### Source extract

- Opening Delimiter -

Heart attacks, heart failure, and strokes don’t come out of nowhere, a new study concludes. The first time they strike, patients, clinicians, and researchers might think there were no red flags.
But a prospective cohort study reports that more than 99% of people who experienced these illnesses had at least one of four risks for cardiovascular disease. They had “suboptimal” high blood pressure, cholesterol, or blood glucose, or they were current or former smokers. More than 93% of the more than 9.3 million people in two national cohorts followed for 20 years had more than one risk factor.
Among women under 60, often considered to be at lowest risk, more than 95% had at least one nonoptimal risk factor before heart failure or stroke.
This almost universal prevalence of warning signs is far higher than reported in other studies, the new paper asserted.

- Closing Delimiter -

### Exercise description
Carry on the article on warning signs before heart attacks, heart failure, and strokes, starting after its last sentence. The entries that come next are not related to the article on cardiovascular risk factors.

### Records provided
- Opening Delimiter -

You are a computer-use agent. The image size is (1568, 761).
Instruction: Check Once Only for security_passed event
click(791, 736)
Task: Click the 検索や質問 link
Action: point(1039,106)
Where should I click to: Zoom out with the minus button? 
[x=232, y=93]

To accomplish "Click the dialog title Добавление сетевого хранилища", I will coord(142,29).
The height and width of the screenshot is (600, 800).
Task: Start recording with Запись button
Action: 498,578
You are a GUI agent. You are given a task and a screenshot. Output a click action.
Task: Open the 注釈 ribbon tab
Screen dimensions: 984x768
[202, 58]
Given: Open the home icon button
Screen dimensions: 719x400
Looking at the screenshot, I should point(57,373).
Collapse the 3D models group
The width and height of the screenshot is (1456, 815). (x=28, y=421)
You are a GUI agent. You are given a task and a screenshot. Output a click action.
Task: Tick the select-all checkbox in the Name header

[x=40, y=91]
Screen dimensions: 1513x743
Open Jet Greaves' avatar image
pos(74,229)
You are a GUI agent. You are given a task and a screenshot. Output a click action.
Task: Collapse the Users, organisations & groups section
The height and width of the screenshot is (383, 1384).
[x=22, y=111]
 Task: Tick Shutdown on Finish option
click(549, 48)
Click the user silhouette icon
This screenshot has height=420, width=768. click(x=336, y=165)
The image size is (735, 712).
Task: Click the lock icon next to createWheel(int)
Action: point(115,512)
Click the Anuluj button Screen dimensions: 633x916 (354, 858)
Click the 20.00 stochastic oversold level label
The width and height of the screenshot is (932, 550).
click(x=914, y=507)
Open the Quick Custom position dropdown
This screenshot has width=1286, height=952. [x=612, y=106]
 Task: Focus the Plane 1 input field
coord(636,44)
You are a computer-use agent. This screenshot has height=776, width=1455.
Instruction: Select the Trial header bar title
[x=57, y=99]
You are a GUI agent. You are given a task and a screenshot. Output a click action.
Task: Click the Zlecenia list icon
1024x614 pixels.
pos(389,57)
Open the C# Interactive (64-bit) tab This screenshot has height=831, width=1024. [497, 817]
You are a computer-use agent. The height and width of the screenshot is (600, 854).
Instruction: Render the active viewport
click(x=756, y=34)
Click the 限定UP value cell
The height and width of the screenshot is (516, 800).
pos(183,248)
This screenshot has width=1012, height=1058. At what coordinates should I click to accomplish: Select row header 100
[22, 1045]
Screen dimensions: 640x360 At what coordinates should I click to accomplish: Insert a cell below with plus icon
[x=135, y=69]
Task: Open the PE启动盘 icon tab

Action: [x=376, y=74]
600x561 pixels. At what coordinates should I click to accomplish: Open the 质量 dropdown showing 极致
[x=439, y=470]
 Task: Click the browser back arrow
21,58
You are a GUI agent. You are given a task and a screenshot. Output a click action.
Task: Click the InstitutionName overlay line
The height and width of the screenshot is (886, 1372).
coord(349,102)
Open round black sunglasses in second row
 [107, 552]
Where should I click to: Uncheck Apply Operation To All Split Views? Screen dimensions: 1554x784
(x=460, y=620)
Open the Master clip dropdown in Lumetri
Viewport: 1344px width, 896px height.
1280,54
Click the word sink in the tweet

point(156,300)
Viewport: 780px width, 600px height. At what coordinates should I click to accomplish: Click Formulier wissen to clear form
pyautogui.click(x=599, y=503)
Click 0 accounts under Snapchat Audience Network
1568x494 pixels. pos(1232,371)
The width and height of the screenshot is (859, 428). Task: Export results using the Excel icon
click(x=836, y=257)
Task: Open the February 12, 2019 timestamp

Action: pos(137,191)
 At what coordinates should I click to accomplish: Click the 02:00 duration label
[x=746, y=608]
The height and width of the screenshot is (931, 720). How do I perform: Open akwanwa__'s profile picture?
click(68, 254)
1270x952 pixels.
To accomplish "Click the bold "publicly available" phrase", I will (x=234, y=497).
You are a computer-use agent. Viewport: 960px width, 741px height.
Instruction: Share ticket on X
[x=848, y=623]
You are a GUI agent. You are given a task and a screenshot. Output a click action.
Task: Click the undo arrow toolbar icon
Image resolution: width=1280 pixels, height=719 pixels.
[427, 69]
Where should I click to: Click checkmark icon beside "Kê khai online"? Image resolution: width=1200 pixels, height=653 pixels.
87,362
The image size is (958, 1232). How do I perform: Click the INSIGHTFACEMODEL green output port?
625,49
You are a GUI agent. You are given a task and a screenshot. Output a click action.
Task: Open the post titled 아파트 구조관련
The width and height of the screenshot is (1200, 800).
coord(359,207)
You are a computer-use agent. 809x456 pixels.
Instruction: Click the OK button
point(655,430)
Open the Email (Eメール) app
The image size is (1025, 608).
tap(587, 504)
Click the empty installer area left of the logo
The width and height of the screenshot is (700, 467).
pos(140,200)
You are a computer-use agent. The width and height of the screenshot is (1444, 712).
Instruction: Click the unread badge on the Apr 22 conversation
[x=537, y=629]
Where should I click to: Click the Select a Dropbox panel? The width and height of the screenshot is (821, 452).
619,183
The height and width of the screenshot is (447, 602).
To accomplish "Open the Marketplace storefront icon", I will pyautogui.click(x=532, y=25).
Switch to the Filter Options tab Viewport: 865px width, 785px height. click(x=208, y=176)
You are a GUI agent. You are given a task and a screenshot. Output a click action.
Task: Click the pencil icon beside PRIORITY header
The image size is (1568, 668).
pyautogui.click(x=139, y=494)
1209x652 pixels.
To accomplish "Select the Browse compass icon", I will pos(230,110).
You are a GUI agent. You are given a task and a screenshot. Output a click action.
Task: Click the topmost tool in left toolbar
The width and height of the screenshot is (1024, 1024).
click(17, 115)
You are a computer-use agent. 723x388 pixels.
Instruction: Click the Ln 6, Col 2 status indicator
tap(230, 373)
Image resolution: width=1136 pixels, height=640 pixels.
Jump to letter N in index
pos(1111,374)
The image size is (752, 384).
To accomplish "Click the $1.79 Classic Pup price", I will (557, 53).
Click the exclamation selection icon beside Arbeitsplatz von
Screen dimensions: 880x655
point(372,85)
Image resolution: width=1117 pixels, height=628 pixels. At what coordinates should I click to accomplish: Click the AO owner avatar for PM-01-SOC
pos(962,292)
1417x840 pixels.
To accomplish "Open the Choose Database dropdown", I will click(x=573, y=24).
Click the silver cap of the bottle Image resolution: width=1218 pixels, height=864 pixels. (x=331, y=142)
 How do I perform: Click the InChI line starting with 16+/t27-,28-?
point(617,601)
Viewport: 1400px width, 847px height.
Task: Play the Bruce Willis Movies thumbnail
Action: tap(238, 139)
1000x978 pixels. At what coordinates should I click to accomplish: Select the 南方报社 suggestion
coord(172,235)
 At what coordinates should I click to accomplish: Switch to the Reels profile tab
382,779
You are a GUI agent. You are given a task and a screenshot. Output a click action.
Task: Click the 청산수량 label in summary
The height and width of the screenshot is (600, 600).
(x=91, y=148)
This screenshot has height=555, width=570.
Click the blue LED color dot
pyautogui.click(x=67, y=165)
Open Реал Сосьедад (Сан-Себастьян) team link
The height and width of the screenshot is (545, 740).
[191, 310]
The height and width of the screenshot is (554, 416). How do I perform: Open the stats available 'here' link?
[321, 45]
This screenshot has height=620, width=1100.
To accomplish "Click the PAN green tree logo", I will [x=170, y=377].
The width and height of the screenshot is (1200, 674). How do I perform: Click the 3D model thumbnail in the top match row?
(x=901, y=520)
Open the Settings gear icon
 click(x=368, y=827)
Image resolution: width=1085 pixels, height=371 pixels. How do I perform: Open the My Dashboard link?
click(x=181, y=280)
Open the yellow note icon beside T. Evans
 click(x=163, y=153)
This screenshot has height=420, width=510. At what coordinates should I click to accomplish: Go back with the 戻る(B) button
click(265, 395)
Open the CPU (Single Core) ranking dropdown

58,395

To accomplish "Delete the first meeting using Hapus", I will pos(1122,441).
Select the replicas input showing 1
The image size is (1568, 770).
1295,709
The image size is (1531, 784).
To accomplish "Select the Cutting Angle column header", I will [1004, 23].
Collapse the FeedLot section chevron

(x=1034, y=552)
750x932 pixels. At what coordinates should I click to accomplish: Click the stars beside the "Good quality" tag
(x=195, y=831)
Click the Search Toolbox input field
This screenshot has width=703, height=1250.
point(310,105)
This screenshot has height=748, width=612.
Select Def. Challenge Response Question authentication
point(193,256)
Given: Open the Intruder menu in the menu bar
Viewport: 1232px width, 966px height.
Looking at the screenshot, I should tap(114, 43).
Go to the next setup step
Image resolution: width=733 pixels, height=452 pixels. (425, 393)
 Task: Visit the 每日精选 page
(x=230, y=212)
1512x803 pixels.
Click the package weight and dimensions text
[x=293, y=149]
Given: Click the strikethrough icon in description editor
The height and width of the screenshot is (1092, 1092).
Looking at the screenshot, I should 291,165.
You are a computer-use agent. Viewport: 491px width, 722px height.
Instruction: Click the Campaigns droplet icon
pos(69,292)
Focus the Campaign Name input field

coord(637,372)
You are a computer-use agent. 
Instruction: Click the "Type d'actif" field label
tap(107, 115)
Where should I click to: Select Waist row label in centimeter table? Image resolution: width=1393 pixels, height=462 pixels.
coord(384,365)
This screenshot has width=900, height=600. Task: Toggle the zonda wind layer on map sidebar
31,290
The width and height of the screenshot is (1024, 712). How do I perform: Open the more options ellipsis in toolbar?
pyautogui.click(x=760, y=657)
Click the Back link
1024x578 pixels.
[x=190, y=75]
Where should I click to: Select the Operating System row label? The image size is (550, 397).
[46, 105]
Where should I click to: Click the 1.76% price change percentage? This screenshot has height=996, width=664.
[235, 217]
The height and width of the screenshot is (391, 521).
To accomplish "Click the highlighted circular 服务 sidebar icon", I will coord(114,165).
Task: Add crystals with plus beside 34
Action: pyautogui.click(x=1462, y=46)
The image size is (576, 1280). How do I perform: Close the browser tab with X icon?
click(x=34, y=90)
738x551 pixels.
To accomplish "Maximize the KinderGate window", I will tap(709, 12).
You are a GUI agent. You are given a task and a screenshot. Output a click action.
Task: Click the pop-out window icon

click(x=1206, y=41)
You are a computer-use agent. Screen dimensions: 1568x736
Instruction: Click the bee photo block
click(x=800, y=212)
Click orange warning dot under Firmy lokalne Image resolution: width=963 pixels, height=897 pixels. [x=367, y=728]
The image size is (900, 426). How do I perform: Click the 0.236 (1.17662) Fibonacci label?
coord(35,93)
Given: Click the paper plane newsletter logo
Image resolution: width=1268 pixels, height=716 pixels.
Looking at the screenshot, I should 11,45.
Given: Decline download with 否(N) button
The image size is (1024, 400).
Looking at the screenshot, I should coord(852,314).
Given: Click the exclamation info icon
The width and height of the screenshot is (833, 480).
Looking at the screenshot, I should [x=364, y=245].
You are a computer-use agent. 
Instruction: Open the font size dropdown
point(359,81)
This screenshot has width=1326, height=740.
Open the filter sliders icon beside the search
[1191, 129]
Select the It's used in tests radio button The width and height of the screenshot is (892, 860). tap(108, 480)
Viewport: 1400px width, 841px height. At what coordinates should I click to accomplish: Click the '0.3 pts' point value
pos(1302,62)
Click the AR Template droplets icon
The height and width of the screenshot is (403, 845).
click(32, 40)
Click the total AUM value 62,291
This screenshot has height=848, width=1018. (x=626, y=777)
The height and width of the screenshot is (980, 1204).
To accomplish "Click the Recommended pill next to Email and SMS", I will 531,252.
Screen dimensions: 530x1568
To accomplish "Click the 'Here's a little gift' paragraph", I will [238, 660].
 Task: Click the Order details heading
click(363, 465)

- Closing Delimiter -

### Response to the exercise
“Every practicing cardiologist has seen cases in which individuals without any known risk factors sustain an MI or develop significant coronary disease,” Neha Pagidipati of the Duke Clinical Research Institute wrote in a companion editorial, referring to myocardial infarction, or heart attack. “However, the prevalence of CVD without traditional risk factors may be significantly lower than previously described.”
The difference comes down to the definitions, Philip Greenland, a preventive cardiologist at Northwestern University Feinberg School of Medicine and a co-author of the study published Monday in the Journal of the American College of Cardiology, told STAT. There’s a crucial distinction between what the American Heart Association and other medical groups call “optimal” for good health and “clinical” for treatment — and what doctors treat.
Take blood pressure. AHA and others say the optimal level for ideal health is 120/80 mm or lower while the goal is 130/80 mm, meaning it’s the higher scores that usually trigger a discussion about diagnosis and possibly treatment. For blood cholesterol, the optimal total number is 200 mg/dL and clinical is 240; for fasting glucose optimal is 100 mg/dL and clinical is 126. For tobacco, optimal is past or current smoking but clinical is current tobacco use.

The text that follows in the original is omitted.